Anjezë Gonxhe Bojaxhiu wurde am 26. August 1910 in Skopje geboren, das damals zum Osmanischen Reich gehörte, als Tochter einer albanisch-katholischen Familie. Ihr Vater starb, als sie acht Jahre alt war. Ihre Mutter, Dranafilë, lehrte sie, dass Liebe eine Tat war, jeden Tag neu gelebt. Jeden Abend saßen auch Arme mit an ihrem Tisch. Anjezë wuchs mit diesem Beispiel im Leib auf.
Bereits mit zwölf Jahren spürte sie eine Berufung. Mit achtzehn verließ sie Skopje und fuhr nach Dublin, um bei den Loreto-Schwestern einzutreten. Sie sollte ihre Mutter und Schwester nie wiedersehen. 1929 reiste sie weiter nach Indien, und Kalkutta wurde ihre Heimat. Viele Jahre lang unterrichtete sie an einer Mädchenschule, bis sie 1946 auf einer Zugfahrt nach Darjeeling eine zweite Berufung erlebte: die Ärmsten der Armen aufzusuchen, dort wo das Leben am härtesten war.
So begann, was bald die ganze Welt erreichen sollte.
Der Kern einer Bewegung
Einmal wurde ihr eine Frage gestellt. Warum nehme sie nie an Friedensdemonstrationen teil? Ihre Antwort war klar: Sobald ihr eine Pro-Frieden-Kundgebung organisiert, bin ich dabei.
Dieser eine Satz enthält das gesamte Prinzip, auf dem United Meditations for Peace aufgebaut ist.
Wer über den Frieden meditiert, trägt Frieden in sich. Wer seine innere Welt auf Verbundenheit, Mitgefühl und Stille ausrichtet, fügt dem kollektiven Feld der Menschheit etwas hinzu. Das ist kein naiver Idealismus. Es ist eine Wahl über die Richtung der Aufmerksamkeit, denn Aufmerksamkeit schafft Wirklichkeit. Die Wissenschaft der Maharishi-Studien bestätigt es. Die kontemplative Tradition hat es immer gewusst. Und Mutter Teresa hat es gelebt.

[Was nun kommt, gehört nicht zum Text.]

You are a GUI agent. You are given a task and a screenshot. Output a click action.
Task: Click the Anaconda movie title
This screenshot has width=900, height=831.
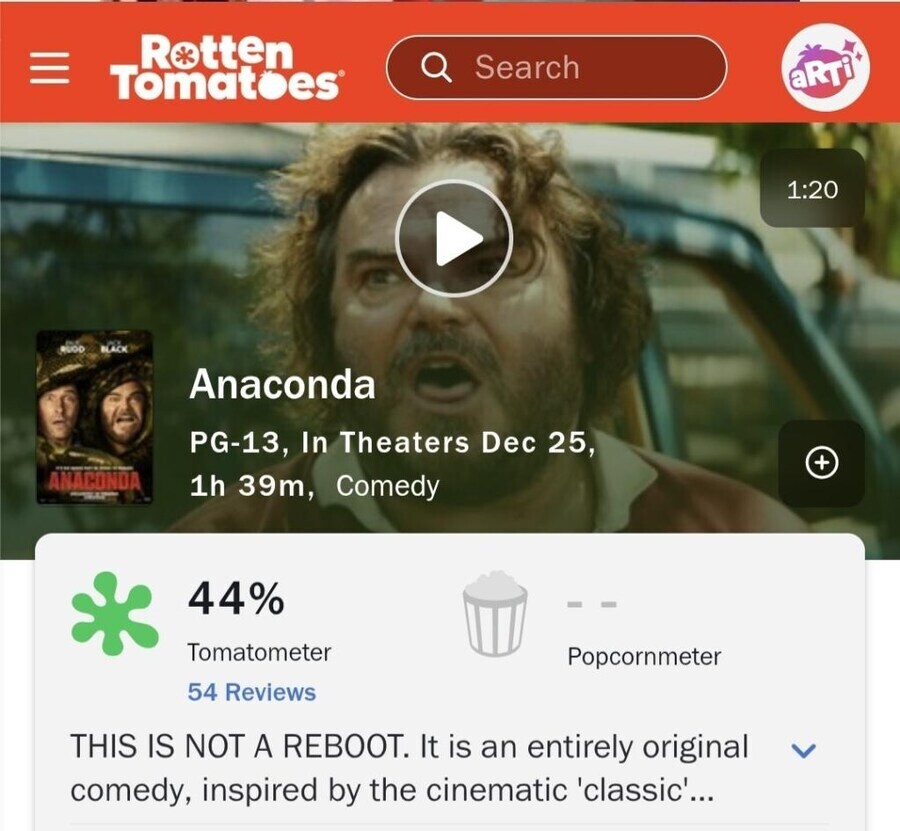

Ihr gesamtes Leben lang hat sie Frieden bezeugt. Jeden Tag aufs Neue, in den Händen, die jemanden aufhoben, in den Augen, die Sterbende ansahen, als sähen sie Christus. Ihr Werk war eine Meditation.
„Einmal fragte man mich, warum ich nicht an Anti-Kriegs-Demonstrationen teilnehme. Ich sagte: Das werde ich nie tun. Aber sobald ihr eine Pro-Frieden-Kundgebung habt, bin ich dabei.“
Genau das ist die Bewegung, die wir sein wollen. Anwesend für den Frieden.
Ein stiller Abschied
In ihren letzten Jahren wurde der Körper von Mutter Teresa langsam schwächer. Herzprobleme, Malaria, Lungenentzündung. Sie arbeitete weiter, solange sie konnte. 1997 trat sie als Leiterin der Missionarinnen der Nächstenliebe zurück. Wenige Monate später, am 5. September 1997, starb sie in Kalkutta. Sie war 87 Jahre alt.

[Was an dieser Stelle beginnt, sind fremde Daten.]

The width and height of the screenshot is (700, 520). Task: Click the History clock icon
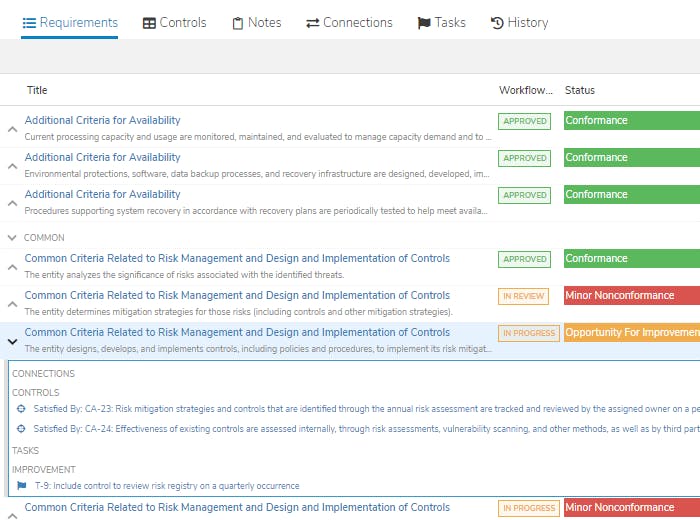click(497, 23)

In derselben Woche starb Prinzessin Diana. Die Welt trauerte laut. Der Abschied von Mutter Teresa war stiller, bescheidener, wie sie es sich immer gewünscht hatte.
2016 erklärte Papst Franziskus sie zur Heiligen. Aber heilig oder nicht, sie war längst zu etwas geworden, das größer ist als ein Titel. Sie war der lebende Beweis dafür, dass die Richtung der Aufmerksamkeit alles bestimmt.
Frieden beginnt damit, wer man zu sein wählt.